C'est le très polyvalent Carl Bastien qui a proposé ses services. «J'étais surpris [...] puisqu'il ne faisait plus que du studio. Je me demandais s'il serait aussi bon sur scène. On vient de sortir d'une semaine de répétitions, et... wow! Il m'impressionne! Il joue de tout, il chante, et il apprend vite. »

«Les Juno, pour ma famille, c'est impressionnant»

Damien Robitaille, qui était en nomination aux Juno l'an dernier, n'avait pas d'album à proposer cette année. Il participait vendredi en revanche au JunoFest d'Ottawa, au sein d'une vitrine organisée au Minotaure par son étiquette de disque, Audiogram.

Bien entendu, «c'est toujours trippant» de se retrouver en nomination d'un gala, que ce soit celui de l'ADISQ, des Trille Or - auxquels est désormais habitué Damien Robitaille, un des rares chanteurs franco-ontariens à réussir une carrière au Québec - ou celui des Junos. Mais il y a quelque chose dans ce «grand rassemblement canadien» qui séduit davantage le petit gars de Lafontaine, son village natal, situé sur la côte de la baie Georgienne. «Je ne connaissais pas ça, l'ADISQ, quand j'étais jeune», reconnaît volontiers Damien Robitaille. 

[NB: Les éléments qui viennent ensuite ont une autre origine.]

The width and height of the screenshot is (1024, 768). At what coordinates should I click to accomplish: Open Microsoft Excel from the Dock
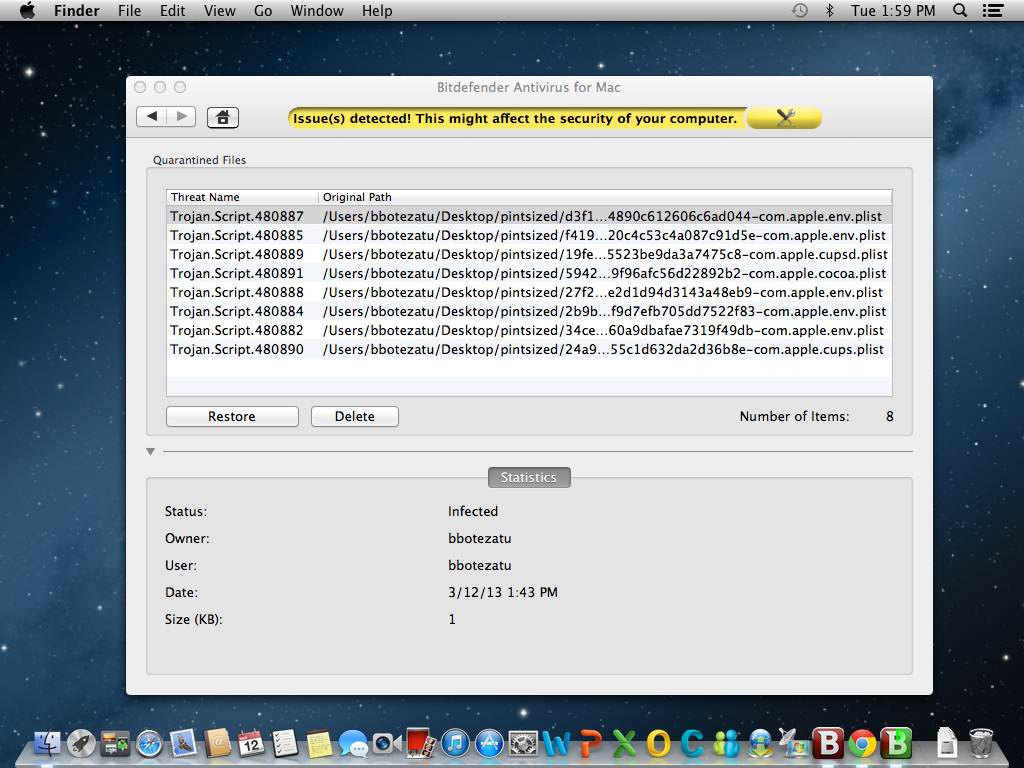pyautogui.click(x=625, y=742)
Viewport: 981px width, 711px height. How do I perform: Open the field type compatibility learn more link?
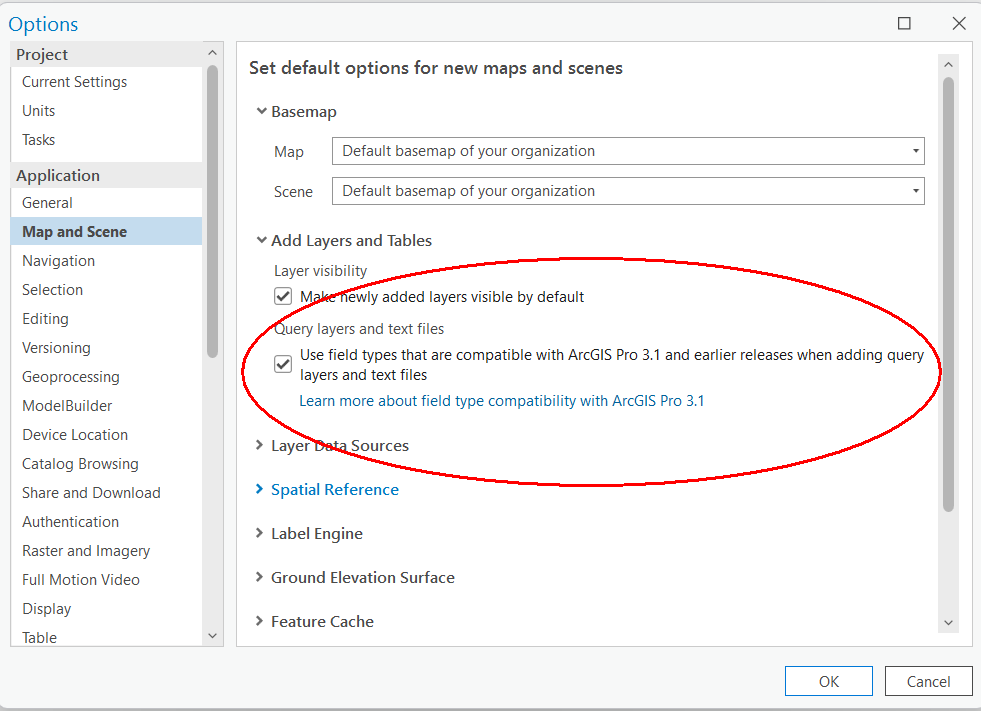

«Ce que j'aime, c'est que ma famille à l'extérieur du Québec, ça les impressionne de voir que je suis aux Juno. Ils connaissent, ils peuvent accrocher, alors que ce qui se passe au Québec... ça leur parle moins. Comme mon nom est associé aux Juno cette année, ils ont sûrement pu voir apparaître des affiches à Penetanguishene, et lorsqu'ils me croiseront, ils vont me dire: 'Hey! Félicitations!'»

Mais L'euphorie que ressent Damien Robitaille à l'égard des prix pancanadiens n'est pas suffisante pour qu'il envisage de produire un album en anglais, ou même bilingue, dit-il, rassurant. 

Quand il était adolescent, il a d'abord envisagé une carrière musicale en anglais. Aujourd'hui, «je ne vois pas le besoin. Je trouve qu'il y a assez de monde qui chante en anglais. J'ai quelque chose de plus original à offrir en français».  

Au gala des Juno, Damien Robitaille a été finaliste deux fois dans la catégorie Album francophone de l'année : en 2008, pour L'homme qui me ressemble, puis en 2014, pour Omniprésent. Il n'a pas été lauréat. Au Gala de l'ADISQ de 2010, le Franco-Ontarien recevait son tout premier Félix (Scripteur de spectacle de l'année). Il était en nomination dans huit catégories, soit quatre de plus qu'en 2007.

En 2011, il a empoché six Trille Or (sur huit nominations) lors du gala récompensant les artistes de l'Ontario français.